DIRECTION -> Return every line of the items below that contains the word "perform", matching case exactly.

── DATA EXTRACT ──

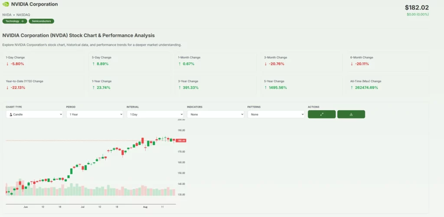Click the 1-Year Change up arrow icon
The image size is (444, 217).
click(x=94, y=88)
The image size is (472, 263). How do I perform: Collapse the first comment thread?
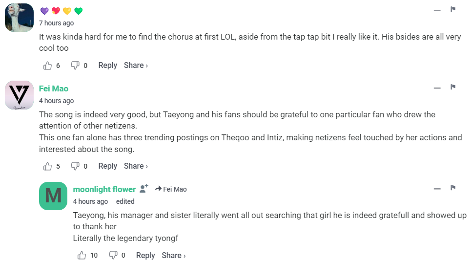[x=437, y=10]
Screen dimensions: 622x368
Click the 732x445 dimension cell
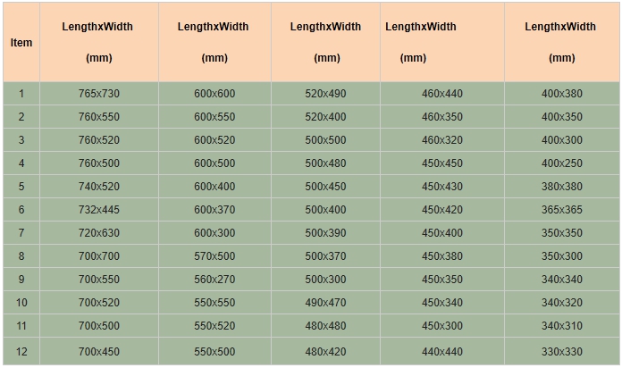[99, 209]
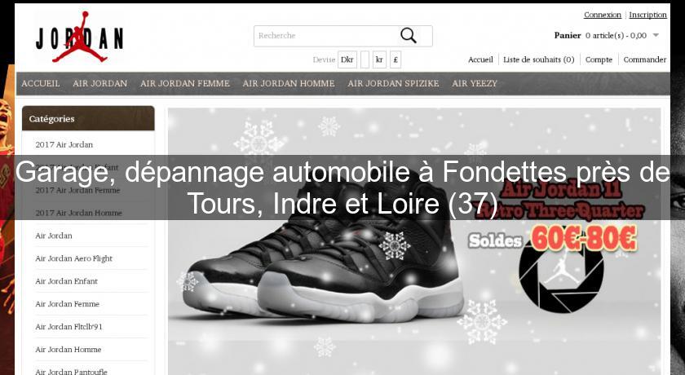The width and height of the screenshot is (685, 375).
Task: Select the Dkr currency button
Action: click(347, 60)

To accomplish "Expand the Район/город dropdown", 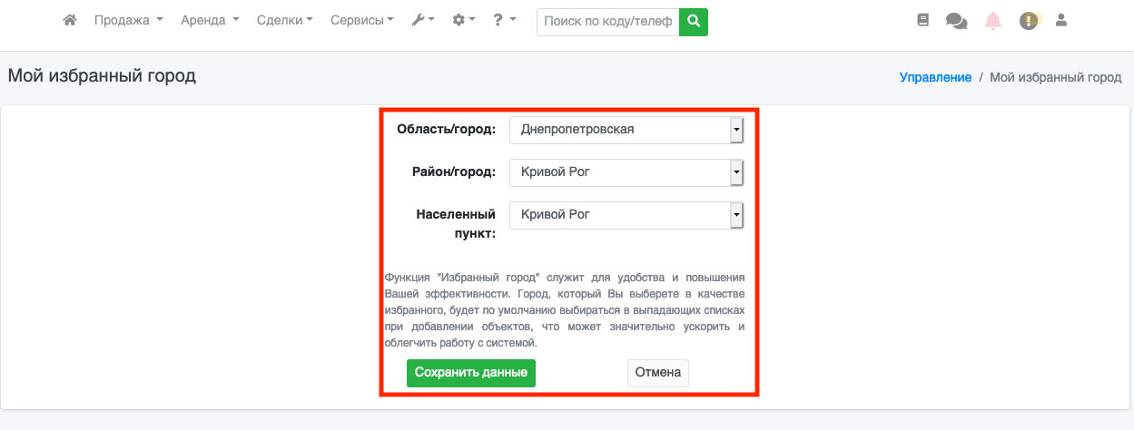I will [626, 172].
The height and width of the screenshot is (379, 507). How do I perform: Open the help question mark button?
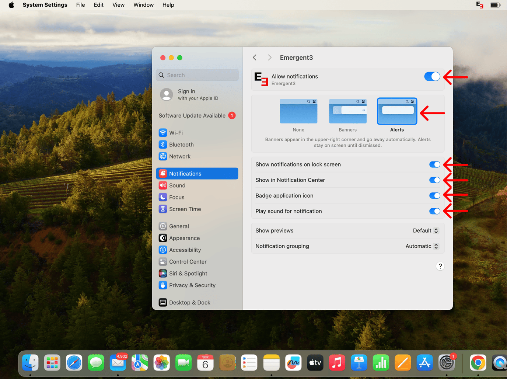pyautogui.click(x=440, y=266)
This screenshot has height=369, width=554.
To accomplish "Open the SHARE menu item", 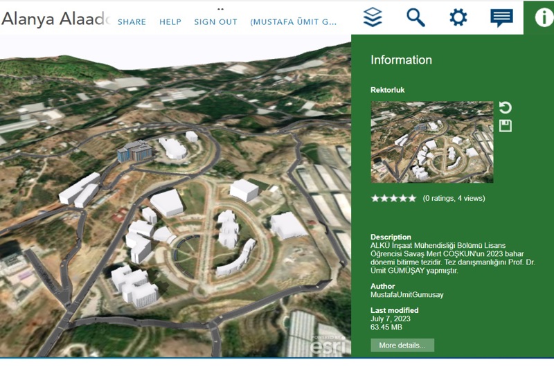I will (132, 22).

───

SOLUTION FOR THIS EXERCISE ->
The image size is (472, 263). How do I perform: Collapse the first comment thread?
The height and width of the screenshot is (379, 507). How do I perform: Open the help question mark button?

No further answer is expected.